Silenor is a new low-dose formulation of the tricyclic antidepressant doxepin (which is typically taken as a 25- to 150-mg dose at bedtime). Low-dose doxepin is labeled for the treatment of insomnia characterized by difficulty maintaining sleep. The exact mechanism by which the medication exerts its sleep maintenance effect is unknown, but is thought to be antagonism of histamine H1 receptors.1
|3 to 6 mg daily
|3-mg and 6-mg tablets
Doxepin is safe when used at low dosages. Antidepressants are required to have labeling that warns of an increased risk of suicide; however, there have been no reports of suicide among patients taking low-dose doxepin. Unlike higher-dose formulations of doxepin, Silenor does not have a boxed warning for suicide risk.1 No dosage adjustments are necessary in patients with renal impairment. Doxepin should not be used in patients with severe urinary retention or in those who also take or who have recently stopped taking monoamine oxidase inhibitors. Abrupt discontinuation is not associated with a withdrawal syndrome.1 The metabolism of doxepin is affected by cimetidine (Tagamet); patients who take both drugs should not take more than 3 mg of doxepin per day. Low-dose doxepin does not seem to be affected by other drugs that affect the cytochrome P450 system. Silenor is a U.S. Food and Drug Administration pregnancy category C drug.1
Silenor has an adverse effect profile comparable to that of placebo. In clinical trials of 1,017 patients, approximately 1 percent withdrew because of adverse effects.1 Rebound insomnia and withdrawal symptoms have not been reported. Next-day sedation, anticholinergic effects, and memory impairment do not occur at low dosages.2,3 The use of central nervous system depressants, alcohol, and sedating antihistamines may increase the sedative effect of doxepin and should be avoided.1
Silenor has been studied mainly in older patients with primary insomnia and difficulty falling asleep, frequent waking, or sleep duration of less than 6.5 hours. In sleep studies comparing 3-mg and 6-mg doses for two nights, total sleep duration increased 25 to 38 minutes compared with placebo.2,3 Time to sleep onset (sleep latency) did not decrease significantly. The benefit in younger adults does not seem to be as pronounced.1 When given nightly for up to three months, the 3-mg dose produces consistent results without causing next-day residual effects on cognitive performance; the long-term effects of the 6-mg dose have not been studied.4 No research has compared Silenor with other hypnotics.

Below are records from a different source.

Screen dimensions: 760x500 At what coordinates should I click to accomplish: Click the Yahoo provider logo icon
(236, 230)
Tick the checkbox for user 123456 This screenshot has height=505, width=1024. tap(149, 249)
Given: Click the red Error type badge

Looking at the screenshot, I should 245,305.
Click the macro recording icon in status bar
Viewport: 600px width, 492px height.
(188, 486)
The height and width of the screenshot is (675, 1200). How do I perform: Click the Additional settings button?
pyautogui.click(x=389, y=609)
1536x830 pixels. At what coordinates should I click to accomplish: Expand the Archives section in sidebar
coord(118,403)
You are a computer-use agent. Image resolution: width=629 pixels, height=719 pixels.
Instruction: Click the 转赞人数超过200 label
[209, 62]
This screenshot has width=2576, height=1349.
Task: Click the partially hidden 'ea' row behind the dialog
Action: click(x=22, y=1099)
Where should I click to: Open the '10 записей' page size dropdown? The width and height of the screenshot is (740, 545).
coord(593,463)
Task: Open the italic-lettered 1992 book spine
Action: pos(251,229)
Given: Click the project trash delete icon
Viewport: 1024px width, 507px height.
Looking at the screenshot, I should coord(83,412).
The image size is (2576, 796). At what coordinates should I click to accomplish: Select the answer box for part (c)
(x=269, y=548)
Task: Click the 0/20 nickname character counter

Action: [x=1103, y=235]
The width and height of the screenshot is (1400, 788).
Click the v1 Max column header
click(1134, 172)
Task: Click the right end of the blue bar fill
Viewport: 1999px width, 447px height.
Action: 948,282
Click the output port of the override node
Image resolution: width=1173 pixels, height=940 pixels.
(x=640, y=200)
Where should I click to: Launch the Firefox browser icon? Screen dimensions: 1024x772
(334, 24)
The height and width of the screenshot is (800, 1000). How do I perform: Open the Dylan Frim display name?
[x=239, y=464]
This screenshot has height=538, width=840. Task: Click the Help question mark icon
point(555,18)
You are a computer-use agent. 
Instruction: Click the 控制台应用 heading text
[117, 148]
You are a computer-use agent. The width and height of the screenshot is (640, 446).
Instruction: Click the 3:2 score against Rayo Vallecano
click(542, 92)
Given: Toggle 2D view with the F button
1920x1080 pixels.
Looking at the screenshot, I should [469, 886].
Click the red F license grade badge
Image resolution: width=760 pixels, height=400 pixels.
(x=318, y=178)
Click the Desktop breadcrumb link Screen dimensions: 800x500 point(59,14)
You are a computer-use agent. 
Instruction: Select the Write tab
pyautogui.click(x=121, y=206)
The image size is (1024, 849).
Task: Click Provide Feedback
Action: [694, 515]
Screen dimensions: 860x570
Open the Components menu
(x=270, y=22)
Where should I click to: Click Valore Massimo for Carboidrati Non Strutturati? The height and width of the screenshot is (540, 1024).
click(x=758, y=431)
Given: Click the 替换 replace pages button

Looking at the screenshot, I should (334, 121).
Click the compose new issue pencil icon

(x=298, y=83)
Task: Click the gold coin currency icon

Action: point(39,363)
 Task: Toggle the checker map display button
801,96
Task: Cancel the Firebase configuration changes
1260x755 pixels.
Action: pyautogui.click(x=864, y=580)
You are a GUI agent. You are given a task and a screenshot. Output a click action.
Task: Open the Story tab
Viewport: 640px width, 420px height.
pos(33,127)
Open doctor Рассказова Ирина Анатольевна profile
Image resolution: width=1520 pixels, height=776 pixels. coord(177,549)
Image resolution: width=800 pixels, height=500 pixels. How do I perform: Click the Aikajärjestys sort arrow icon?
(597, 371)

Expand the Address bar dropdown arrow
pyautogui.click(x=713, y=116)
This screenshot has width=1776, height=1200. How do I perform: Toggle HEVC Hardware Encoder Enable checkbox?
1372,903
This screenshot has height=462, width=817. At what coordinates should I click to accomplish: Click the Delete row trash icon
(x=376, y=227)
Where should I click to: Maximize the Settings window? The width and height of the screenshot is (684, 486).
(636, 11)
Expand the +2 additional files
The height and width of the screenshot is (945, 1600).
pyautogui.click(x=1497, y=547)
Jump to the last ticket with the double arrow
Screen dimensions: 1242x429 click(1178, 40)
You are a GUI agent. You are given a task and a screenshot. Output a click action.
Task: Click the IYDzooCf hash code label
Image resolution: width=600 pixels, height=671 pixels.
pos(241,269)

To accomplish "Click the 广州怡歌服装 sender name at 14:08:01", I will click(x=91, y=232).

Silenor costs approximately $208 for 30 3-mg or 6-mg tablets. Less expensive formulations of doxepin are available, such as a generic oral solution (10 mg per mL; approximately $24 per 120-mL bottle) and a generic 10-mg capsule (approximately $20 for 90 capsules). Pharmacists cannot substitute these products for Silenor; the generic name must be used on the prescription.
Patients older than 65 years should begin with a 3-mg dose, and increase to 6 mg if necessary. In younger adults, the recommended starting dose is 6 mg. Patients with hepatic impairment or with a tendency for urinary retention should start with the lower dose. Doxepin should be taken within 30 minutes before bedtime, but not within three hours of a meal. Dependence has not been shown in studies, and there are no limitations on the duration or frequency of use.
In older patients with primary insomnia, Silenor can increase duration of sleep without next-day effects. However, it does not significantly decrease the time to sleep onset, and it is less effective in younger adults. Less expensive options for insomnia treatment are available, including a generic oral solution of doxepin and a generic 10-mg capsule.